A ball joint is a vital piece to your vehicle’s suspension. It provides the pivot point which allows your vehicle’s wheels and hubs to move independently of the body and frame. Without this very important piece we would be experiencing a much firmer ride in all of our vehicles. Even though you may often hear of ball joints “breaking,” in reality most of them simply fail. The ball-and-socket assembly becomes weak and loosens up, most likely creating a thumping noise when going over bumps or on hard turns, and sacrificing some control in the process. On a very rare occasion a ball joint can become so weak that it breaks away from the vehicle. This is not a good thing to have happen when driving because it means one of your tire-and-hub assemblies just went on vacation. That makes replacing a ball joint as soon as it shows signs of weakness extremely important.

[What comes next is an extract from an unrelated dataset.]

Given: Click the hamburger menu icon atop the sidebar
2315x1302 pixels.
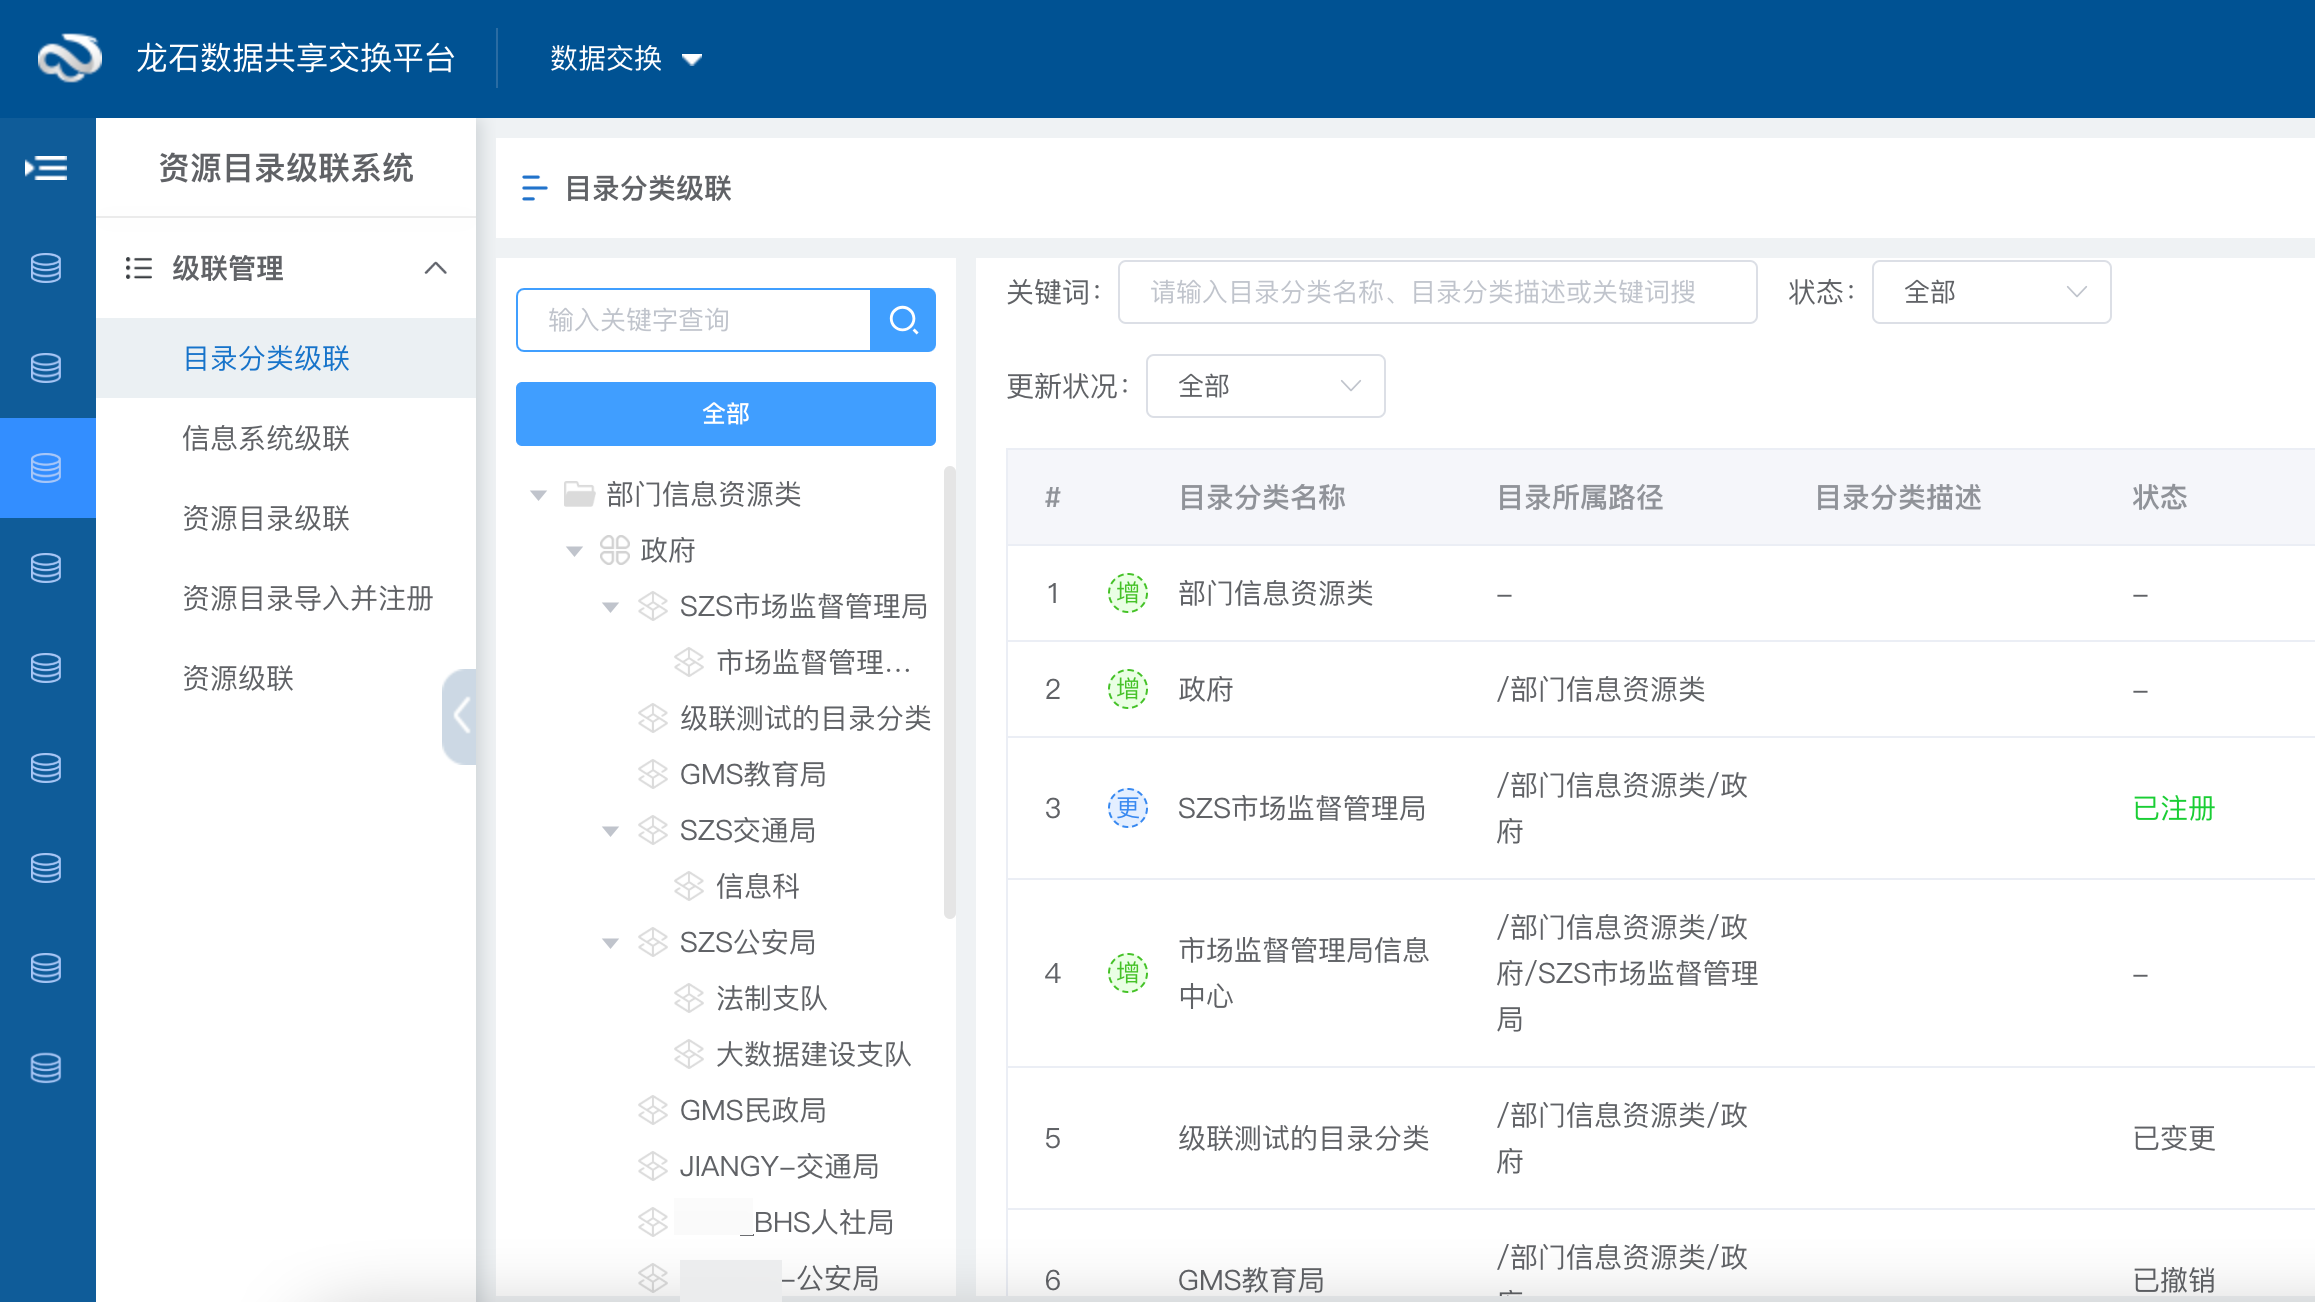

How Do I Know When It’s Getting Weak?

Unless you hear a heavy clunking sound when going over bumps or making hard turns, it’s going to be hard to tell when a ball joint is becoming weak. The best thing you can do is have regular front end inspections performed. Most repair facilities will perform this service for free with a tire rotation. Catching a weak ball joint in time can save a ton of money in additional damage. Ball joints affect the alignment of your vehicle; if one fails it can wreak havoc on your tires and other suspension parts, causing only greater headaches when it comes time for the repair bill.

Knowing Your Vehicle

What type of vehicle you own will have the largest effect on the overall price of this particular repair. For example, if you own a four-wheel drive pickup, your ball joints are going to cost quite a bit more than a front-wheel-drive compact sedan; you’ll also have more of them. Several vehicles, including most trucks and SUVs, have both upper and lower ball joints on both sides of the suspension. Most front-wheel-drive vehicles have only lower ball joints in the front end. Whether you have two or four ball joints will dictate quite a bit a of difference in your repair bill, not simply because you’re going to be paying more for parts, but the job becomes more labor intensive on a 4WD vehicle.

How Much, Either Way?

If you’re a FWD sedan owner, you’re looking anywhere in the neighborhood of $250-$500 for both sides replaced. If you’re a 4WD owner, that could go as high as $1,100 for the replacement of all four ball joints. Not all 4WD vehicles will run into the $1,000 range; most will be in the area of $750-800, but it does vary by make, model, and year, so it’s not a bad idea to price your parts in advance. Keep in mind that your vehicle, depending on the make and model, is going to need an alignment performed after the replacement of the ball joints (you can check your owner’s manual, or with your technician, to see if your vehicle needs one; some don’t require it). The ball joints have a lot to do with the alignment of your vehicle. Skipping this step could destroy your tires and harm your suspension parts, including your new ball joints.

Can I Do it Myself?

While you’re certainly not banned from the job if you’ve got the tools and know-how, this is one that would be labeled Moderate to Difficult on the DIYer scale. Not to mention you’ll probably need to take it in to a shop afterwards to have the alignment performed anyhow. However, since this job is mostly labor in cost, you could save up to $800 if you have the ability to go the DIY route. The ball joints themselves usually run in the range of $40 to $200 from an auto parts store.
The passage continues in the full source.